PROBLEM TO WORK ON: Transcribe only the lines of the listing below from the one holding "You are a computer-use" through the one holding "Instruction: Click the Zara Quinn user name", inclusive, without any change.

ENTRIES SHOWN:

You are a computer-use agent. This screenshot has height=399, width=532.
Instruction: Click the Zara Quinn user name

---

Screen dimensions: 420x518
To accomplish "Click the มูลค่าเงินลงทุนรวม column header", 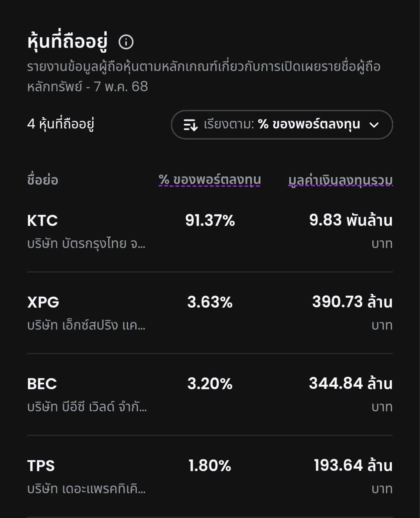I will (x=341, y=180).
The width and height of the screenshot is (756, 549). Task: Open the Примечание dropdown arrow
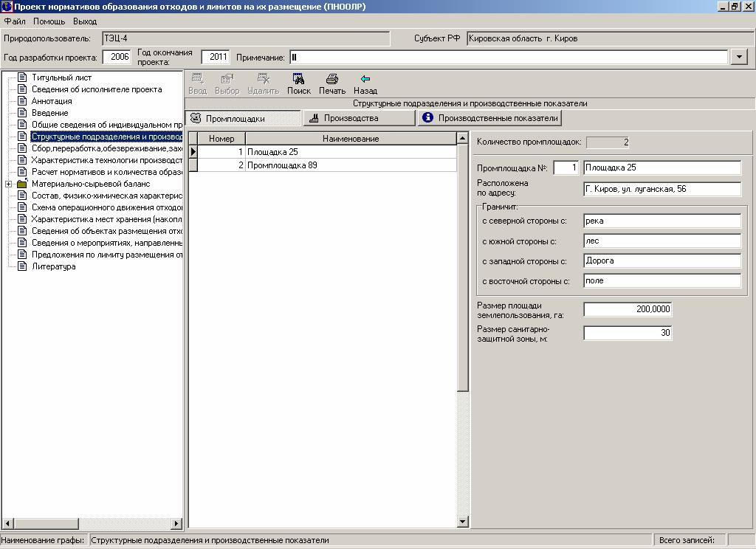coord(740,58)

SOLUTION TO THIS PROBLEM:
You are a computer-use agent. This screenshot has height=399, width=532.
Instruction: Click the Zara Quinn user name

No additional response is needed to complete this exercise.